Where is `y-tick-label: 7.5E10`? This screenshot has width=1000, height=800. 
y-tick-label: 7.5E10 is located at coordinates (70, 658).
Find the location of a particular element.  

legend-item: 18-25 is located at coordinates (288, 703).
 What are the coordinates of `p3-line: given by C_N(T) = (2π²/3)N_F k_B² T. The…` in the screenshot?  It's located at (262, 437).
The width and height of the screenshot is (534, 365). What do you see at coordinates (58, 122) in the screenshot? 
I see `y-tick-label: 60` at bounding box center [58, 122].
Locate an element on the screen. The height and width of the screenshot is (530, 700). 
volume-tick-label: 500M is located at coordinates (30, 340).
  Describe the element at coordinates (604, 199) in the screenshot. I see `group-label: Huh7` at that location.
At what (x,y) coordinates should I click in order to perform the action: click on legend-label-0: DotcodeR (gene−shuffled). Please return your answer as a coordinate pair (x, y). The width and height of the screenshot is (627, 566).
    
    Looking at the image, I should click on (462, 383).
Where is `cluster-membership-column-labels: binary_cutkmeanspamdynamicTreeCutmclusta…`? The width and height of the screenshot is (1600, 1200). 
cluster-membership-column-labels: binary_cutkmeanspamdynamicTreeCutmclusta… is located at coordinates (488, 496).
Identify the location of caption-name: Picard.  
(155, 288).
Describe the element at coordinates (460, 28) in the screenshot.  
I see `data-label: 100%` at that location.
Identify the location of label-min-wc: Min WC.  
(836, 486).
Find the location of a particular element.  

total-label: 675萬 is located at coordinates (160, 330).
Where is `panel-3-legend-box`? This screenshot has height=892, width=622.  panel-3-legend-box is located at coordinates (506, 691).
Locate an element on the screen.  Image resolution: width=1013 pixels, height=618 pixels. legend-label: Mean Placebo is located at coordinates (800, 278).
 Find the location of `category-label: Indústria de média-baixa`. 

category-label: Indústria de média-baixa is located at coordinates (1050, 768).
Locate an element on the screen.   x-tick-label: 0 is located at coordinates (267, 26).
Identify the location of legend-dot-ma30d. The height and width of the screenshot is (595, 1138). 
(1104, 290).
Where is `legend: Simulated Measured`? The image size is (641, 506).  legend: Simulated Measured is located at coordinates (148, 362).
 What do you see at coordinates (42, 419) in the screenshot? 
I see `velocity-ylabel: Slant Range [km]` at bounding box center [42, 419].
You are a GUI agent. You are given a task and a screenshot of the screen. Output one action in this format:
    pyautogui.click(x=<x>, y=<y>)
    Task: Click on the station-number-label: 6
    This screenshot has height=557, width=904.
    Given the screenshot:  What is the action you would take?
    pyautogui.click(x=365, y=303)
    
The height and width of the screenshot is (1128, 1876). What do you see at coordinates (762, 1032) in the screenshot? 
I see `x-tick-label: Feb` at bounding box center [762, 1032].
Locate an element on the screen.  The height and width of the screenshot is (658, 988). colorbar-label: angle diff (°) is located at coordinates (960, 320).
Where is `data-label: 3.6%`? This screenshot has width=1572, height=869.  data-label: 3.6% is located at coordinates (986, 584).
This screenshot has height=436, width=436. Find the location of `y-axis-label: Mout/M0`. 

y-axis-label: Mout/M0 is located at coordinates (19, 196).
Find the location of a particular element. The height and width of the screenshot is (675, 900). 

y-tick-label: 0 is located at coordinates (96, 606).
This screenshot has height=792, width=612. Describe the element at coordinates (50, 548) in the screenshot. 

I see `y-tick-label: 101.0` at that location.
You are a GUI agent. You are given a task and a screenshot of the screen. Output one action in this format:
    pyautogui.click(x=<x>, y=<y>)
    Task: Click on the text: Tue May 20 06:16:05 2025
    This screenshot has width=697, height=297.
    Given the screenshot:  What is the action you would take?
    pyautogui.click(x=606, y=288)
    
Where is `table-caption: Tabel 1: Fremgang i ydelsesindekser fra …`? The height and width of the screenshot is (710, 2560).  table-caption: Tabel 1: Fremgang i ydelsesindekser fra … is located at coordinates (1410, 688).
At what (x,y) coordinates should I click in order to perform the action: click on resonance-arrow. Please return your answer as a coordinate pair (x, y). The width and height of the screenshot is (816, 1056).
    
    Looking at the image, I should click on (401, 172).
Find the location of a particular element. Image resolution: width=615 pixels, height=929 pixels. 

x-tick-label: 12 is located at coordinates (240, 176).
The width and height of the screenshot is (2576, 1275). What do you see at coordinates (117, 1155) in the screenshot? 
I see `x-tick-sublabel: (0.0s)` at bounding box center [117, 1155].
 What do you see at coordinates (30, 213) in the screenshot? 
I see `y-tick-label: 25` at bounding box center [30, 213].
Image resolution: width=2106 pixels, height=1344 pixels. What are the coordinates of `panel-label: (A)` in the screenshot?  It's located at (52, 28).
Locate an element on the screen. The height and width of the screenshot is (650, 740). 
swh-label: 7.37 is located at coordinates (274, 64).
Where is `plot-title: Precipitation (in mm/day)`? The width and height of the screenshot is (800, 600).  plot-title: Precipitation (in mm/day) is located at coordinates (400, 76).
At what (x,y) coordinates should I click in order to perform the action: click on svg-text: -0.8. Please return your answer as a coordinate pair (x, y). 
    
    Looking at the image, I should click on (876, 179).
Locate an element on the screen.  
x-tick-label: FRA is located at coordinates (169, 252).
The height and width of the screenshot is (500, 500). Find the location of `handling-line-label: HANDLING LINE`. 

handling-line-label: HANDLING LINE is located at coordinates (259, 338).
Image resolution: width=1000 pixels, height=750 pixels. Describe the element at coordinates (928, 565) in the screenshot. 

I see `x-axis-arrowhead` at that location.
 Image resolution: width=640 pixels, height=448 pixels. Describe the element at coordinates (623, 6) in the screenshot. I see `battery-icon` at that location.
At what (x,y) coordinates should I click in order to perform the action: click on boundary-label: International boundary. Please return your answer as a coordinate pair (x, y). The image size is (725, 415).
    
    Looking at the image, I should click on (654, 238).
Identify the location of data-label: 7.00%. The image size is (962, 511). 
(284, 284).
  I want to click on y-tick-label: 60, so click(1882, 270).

========================

● **ABOUT THIS EXERCISE**: Rewrite all of the entries above as a numbered list, one line per item, leaving out the blank lines.

● **RESULT OF THIS TASK**:
1. Where is `y-tick-label: 7.5E10`? This screenshot has width=1000, height=800. 
2. y-tick-label: 7.5E10 is located at coordinates (70, 658).
3. Find the location of a particular element.  
4. legend-item: 18-25 is located at coordinates (288, 703).
5.  What are the coordinates of `p3-line: given by C_N(T) = (2π²/3)N_F k_B² T. The…` in the screenshot?  It's located at (262, 437).
6. The width and height of the screenshot is (534, 365). What do you see at coordinates (58, 122) in the screenshot? 
7. I see `y-tick-label: 60` at bounding box center [58, 122].
8. Locate an element on the screen. The height and width of the screenshot is (530, 700). 
9. volume-tick-label: 500M is located at coordinates (30, 340).
10.   Describe the element at coordinates (604, 199) in the screenshot. I see `group-label: Huh7` at that location.
11. At what (x,y) coordinates should I click in order to perform the action: click on legend-label-0: DotcodeR (gene−shuffled). Please return your answer as a coordinate pair (x, y). The width and height of the screenshot is (627, 566).
12.     Looking at the image, I should click on (462, 383).
13. Where is `cluster-membership-column-labels: binary_cutkmeanspamdynamicTreeCutmclusta…`? The width and height of the screenshot is (1600, 1200). 
14. cluster-membership-column-labels: binary_cutkmeanspamdynamicTreeCutmclusta… is located at coordinates (488, 496).
15. Identify the location of caption-name: Picard.  
16. (155, 288).
17. Describe the element at coordinates (460, 28) in the screenshot.  
18. I see `data-label: 100%` at that location.
19. Identify the location of label-min-wc: Min WC.  
20. (836, 486).
21. Find the location of a particular element.  
22. total-label: 675萬 is located at coordinates (160, 330).
23. Where is `panel-3-legend-box`? This screenshot has height=892, width=622.  panel-3-legend-box is located at coordinates (506, 691).
24. Locate an element on the screen.  Image resolution: width=1013 pixels, height=618 pixels. legend-label: Mean Placebo is located at coordinates (800, 278).
25.  Find the location of `category-label: Indústria de média-baixa`. 
26. category-label: Indústria de média-baixa is located at coordinates (1050, 768).
27. Locate an element on the screen.   x-tick-label: 0 is located at coordinates (267, 26).
28. Identify the location of legend-dot-ma30d. The height and width of the screenshot is (595, 1138). 
29. (1104, 290).
30. Where is `legend: Simulated Measured`? The image size is (641, 506).  legend: Simulated Measured is located at coordinates (148, 362).
31.  What do you see at coordinates (42, 419) in the screenshot? 
32. I see `velocity-ylabel: Slant Range [km]` at bounding box center [42, 419].
33. You are a GUI agent. You are given a task and a screenshot of the screen. Output one action in this format:
34.     pyautogui.click(x=<x>, y=<y>)
35.     Task: Click on the station-number-label: 6
36.     This screenshot has height=557, width=904.
37.     Given the screenshot:  What is the action you would take?
38.     pyautogui.click(x=365, y=303)
39. The height and width of the screenshot is (1128, 1876). What do you see at coordinates (762, 1032) in the screenshot? 
40. I see `x-tick-label: Feb` at bounding box center [762, 1032].
41. Locate an element on the screen.  The height and width of the screenshot is (658, 988). colorbar-label: angle diff (°) is located at coordinates (960, 320).
42. Where is `data-label: 3.6%`? This screenshot has width=1572, height=869.  data-label: 3.6% is located at coordinates (986, 584).
43. This screenshot has height=436, width=436. Find the location of `y-axis-label: Mout/M0`. 
44. y-axis-label: Mout/M0 is located at coordinates (19, 196).
45. Find the location of a particular element. The height and width of the screenshot is (675, 900). 
46. y-tick-label: 0 is located at coordinates (96, 606).
47. This screenshot has height=792, width=612. Describe the element at coordinates (50, 548) in the screenshot. 
48. I see `y-tick-label: 101.0` at that location.
49. You are a GUI agent. You are given a task and a screenshot of the screen. Output one action in this format:
50.     pyautogui.click(x=<x>, y=<y>)
51.     Task: Click on the text: Tue May 20 06:16:05 2025
52.     This screenshot has width=697, height=297.
53.     Given the screenshot:  What is the action you would take?
54.     pyautogui.click(x=606, y=288)
55. Where is `table-caption: Tabel 1: Fremgang i ydelsesindekser fra …`? The height and width of the screenshot is (710, 2560).  table-caption: Tabel 1: Fremgang i ydelsesindekser fra … is located at coordinates (1410, 688).
56. At what (x,y) coordinates should I click in order to perform the action: click on resonance-arrow. Please return your answer as a coordinate pair (x, y). The width and height of the screenshot is (816, 1056).
57.     Looking at the image, I should click on (401, 172).
58. Find the location of a particular element. Image resolution: width=615 pixels, height=929 pixels. 
59. x-tick-label: 12 is located at coordinates (240, 176).
60. The width and height of the screenshot is (2576, 1275). What do you see at coordinates (117, 1155) in the screenshot? 
61. I see `x-tick-sublabel: (0.0s)` at bounding box center [117, 1155].
62.  What do you see at coordinates (30, 213) in the screenshot? 
63. I see `y-tick-label: 25` at bounding box center [30, 213].
64. Image resolution: width=2106 pixels, height=1344 pixels. What are the coordinates of `panel-label: (A)` in the screenshot?  It's located at (52, 28).
65. Locate an element on the screen. The height and width of the screenshot is (650, 740). 
66. swh-label: 7.37 is located at coordinates (274, 64).
67. Where is `plot-title: Precipitation (in mm/day)`? The width and height of the screenshot is (800, 600).  plot-title: Precipitation (in mm/day) is located at coordinates (400, 76).
68. At what (x,y) coordinates should I click in order to perform the action: click on svg-text: -0.8. Please return your answer as a coordinate pair (x, y). 
69.     Looking at the image, I should click on (876, 179).
70. Locate an element on the screen.  
71. x-tick-label: FRA is located at coordinates (169, 252).
72. The height and width of the screenshot is (500, 500). Find the location of `handling-line-label: HANDLING LINE`. 
73. handling-line-label: HANDLING LINE is located at coordinates (259, 338).
74. Image resolution: width=1000 pixels, height=750 pixels. Describe the element at coordinates (928, 565) in the screenshot. 
75. I see `x-axis-arrowhead` at that location.
76.  Image resolution: width=640 pixels, height=448 pixels. Describe the element at coordinates (623, 6) in the screenshot. I see `battery-icon` at that location.
77. At what (x,y) coordinates should I click in order to perform the action: click on boundary-label: International boundary. Please return your answer as a coordinate pair (x, y). The image size is (725, 415).
78.     Looking at the image, I should click on (654, 238).
79. Identify the location of data-label: 7.00%. The image size is (962, 511). 
80. (284, 284).
81.   I want to click on y-tick-label: 60, so click(1882, 270).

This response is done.